You would think someone would learn to pay attention to the road after a couple times of slamming on the breaks to avoid the person in front of you..but no she never learned,
traffic would start to move along and she would start looking in her purse again..then slam on the breakes...
she did that about 5 times...then she got upset that she had to wait so she just turned on to the side of the freeway where there is no road and went around everyone.
Where do these people get the nerve?
Also has anyone ever noticed how people will just walk out into the street directly into on comming traffic?
Do these people have a death wish? or just stupid?
Seeya
V(ery) Basic
Aug 25th, 2000, 06:19 PM
The V(ery) Basic Highway code:
Retaliation:
Those pedestrians who cross the road right when your coming:
Mow 'em down and leave them there like road kill
That woman in the Mercedes:
I would have rammed into her.
People who cut you off:
Overtake them and cut them off.
People who go through red lights:
Overtake them and make them wait the length of time you had to wait.
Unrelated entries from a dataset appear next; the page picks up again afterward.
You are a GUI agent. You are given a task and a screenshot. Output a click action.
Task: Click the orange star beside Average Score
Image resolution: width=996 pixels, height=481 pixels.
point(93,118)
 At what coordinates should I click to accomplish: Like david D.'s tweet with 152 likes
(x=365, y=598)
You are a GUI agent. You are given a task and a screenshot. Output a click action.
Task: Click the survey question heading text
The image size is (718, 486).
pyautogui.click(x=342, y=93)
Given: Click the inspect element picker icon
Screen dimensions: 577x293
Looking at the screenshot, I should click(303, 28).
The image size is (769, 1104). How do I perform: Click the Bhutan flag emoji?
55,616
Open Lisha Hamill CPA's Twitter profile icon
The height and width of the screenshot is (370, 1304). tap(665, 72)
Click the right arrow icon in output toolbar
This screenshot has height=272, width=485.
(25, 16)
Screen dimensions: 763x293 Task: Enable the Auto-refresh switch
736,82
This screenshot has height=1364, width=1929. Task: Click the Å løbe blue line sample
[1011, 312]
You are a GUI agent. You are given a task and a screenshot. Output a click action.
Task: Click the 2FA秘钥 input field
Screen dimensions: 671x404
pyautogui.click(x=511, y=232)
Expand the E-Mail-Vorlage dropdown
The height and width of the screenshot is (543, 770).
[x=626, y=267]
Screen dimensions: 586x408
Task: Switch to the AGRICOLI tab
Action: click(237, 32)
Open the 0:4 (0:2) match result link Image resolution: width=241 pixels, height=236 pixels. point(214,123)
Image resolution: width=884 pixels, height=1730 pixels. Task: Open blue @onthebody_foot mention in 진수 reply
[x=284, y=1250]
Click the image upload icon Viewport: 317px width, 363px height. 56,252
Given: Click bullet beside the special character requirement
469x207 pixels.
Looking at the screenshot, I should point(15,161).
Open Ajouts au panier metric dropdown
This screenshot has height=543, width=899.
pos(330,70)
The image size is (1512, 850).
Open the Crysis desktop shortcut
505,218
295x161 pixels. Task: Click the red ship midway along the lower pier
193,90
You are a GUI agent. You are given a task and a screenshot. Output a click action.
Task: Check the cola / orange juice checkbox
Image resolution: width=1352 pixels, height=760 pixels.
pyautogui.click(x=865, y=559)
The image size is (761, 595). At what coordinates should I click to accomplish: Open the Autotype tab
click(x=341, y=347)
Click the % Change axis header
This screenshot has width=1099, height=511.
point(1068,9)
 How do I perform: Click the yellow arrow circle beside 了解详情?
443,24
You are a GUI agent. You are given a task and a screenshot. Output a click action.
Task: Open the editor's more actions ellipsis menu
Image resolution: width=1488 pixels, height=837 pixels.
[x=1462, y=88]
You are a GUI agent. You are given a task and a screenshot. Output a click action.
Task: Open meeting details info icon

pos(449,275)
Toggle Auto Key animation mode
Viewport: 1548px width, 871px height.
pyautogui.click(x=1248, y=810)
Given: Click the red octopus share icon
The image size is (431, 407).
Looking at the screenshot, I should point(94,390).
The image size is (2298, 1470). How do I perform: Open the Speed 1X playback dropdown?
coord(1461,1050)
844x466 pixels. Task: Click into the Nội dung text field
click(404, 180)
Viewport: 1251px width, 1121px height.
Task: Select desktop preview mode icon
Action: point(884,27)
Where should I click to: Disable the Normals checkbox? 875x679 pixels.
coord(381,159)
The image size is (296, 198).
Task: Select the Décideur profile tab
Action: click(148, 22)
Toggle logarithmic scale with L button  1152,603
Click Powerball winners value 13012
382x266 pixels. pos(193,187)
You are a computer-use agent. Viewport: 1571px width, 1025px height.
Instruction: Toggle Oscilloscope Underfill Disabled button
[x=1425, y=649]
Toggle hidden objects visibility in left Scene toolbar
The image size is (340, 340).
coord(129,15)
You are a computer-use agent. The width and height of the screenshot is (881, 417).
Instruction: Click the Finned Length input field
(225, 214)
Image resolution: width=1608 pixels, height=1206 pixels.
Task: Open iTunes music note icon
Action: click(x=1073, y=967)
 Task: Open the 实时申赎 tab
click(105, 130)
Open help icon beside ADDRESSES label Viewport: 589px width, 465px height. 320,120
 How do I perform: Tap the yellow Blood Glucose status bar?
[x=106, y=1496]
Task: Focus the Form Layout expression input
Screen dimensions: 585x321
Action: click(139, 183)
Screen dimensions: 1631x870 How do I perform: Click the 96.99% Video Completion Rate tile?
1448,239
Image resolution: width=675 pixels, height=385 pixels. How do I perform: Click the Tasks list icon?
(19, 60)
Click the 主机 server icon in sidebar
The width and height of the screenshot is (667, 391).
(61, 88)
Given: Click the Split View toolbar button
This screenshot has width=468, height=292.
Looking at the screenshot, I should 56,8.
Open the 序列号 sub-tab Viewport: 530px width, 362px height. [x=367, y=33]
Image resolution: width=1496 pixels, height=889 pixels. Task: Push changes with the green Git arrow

People who blow there horn:
Blow it right back at them.
People who swear at you:
Tell him you've slept with his girlfriend
Advice:
You know how cars with sirens get through all the traffic, just follow their wake so you get all the free space, too.
The hard shoulder is a prime overtaking opportunity
Red lights are just the governments way of saying, I'm not insuring you, but feel free.
Flowers in the middle of roundabouts were made to be driven over.
Parking lots are great places to ram into expensive people's cars
Only wait for a pedestrian to cross the road if its not fast enough to move out of the way
Bicycles were made to be rammed into
Lorry drivers are babies and just cut them off if they're going too slow. Then phone that number on the back saying 'Badly Driven: Phone 0800 xxx xxx' and get to son of a female dog fired.
Baby on board just means ram the front.
Disabled parking spaces are made for late people
Never get out of the car to engage in a fight, just mow the bastard down.
Petrol stations are great places to light a fuse before leaving.
Drive through the rollers in car washes to break the damn thing.
If somebody is tailgaiting you, floor it, keep it like that for a while, do a 180 and play 'chicken' with that bastard.
Volvos were made to be driven off cliffs.